Re: (no subject)



ons 2003-05-21 klockan 21.54 skrev Havoc Pennington:
> > * translator point of view: when a maintainer updates all the po files
> > in a module, it doesn't bring anything, and potentially ruins some
> > translator work. The updated po files shouldn't be committed.
> > 
> > * developer point of view: a tarball content must exactly match what is
> > tagged in CVS. The updated po files must be committed, or the build
> > tools must be fixed not to modify those po files (the build tools still
> > need to check the validity of those files though).
> 
> There's another issue isn't there - if you never commit the modified
> po files, when do the line numbers etc. in the po files ever get
> updated? Do translators always do that themselves when they update a
> translation?

Yes. When translators update po files[1], they always run
"intltool-update xy" first, where 'xy' is the language code, which
essentially does what make dist would do to the specific po file in
question: It updates the source references, makes the messages in the po
file match those that are used at that time in the source, and performs
fuzzy matching, etc.

## AVAILABLE DATA
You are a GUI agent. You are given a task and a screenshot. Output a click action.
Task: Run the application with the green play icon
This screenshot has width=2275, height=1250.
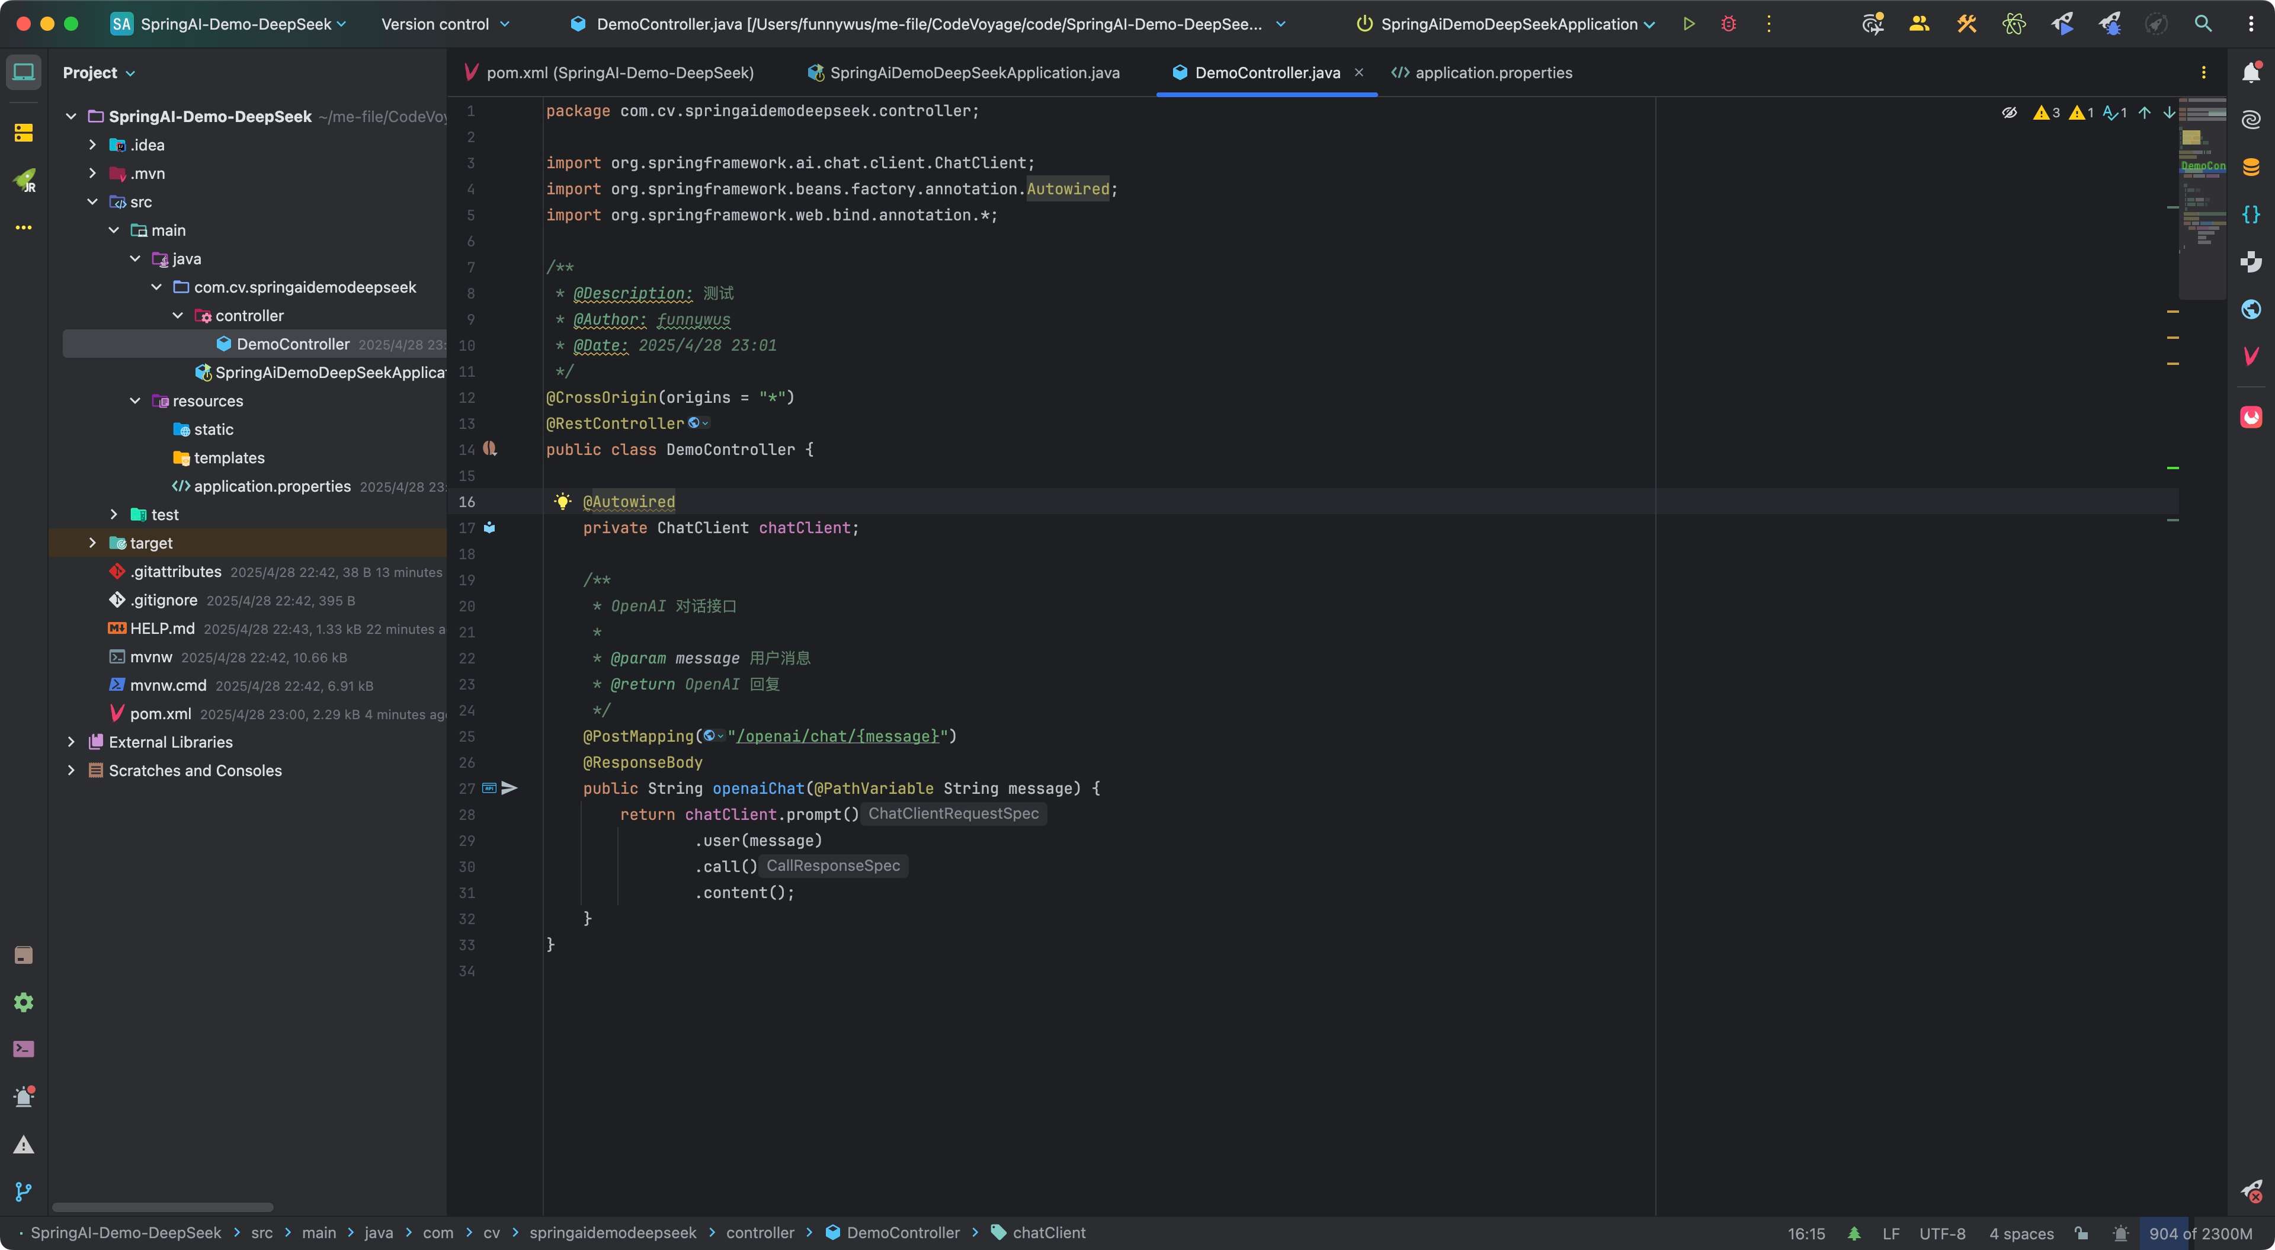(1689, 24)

## EXERCISE AIM
Retype the passage of the mailing list message from "Re: (no subject)" to "shouldn't be committed.", keeping every word and mark unchanged. The data that comes after the mailing list message has no connection to it.

## TASK RESULT
Re: (no subject)



ons 2003-05-21 klockan 21.54 skrev Havoc Pennington:
> > * translator point of view: when a maintainer updates all the po files
> > in a module, it doesn't bring anything, and potentially ruins some
> > translator work. The updated po files shouldn't be committed.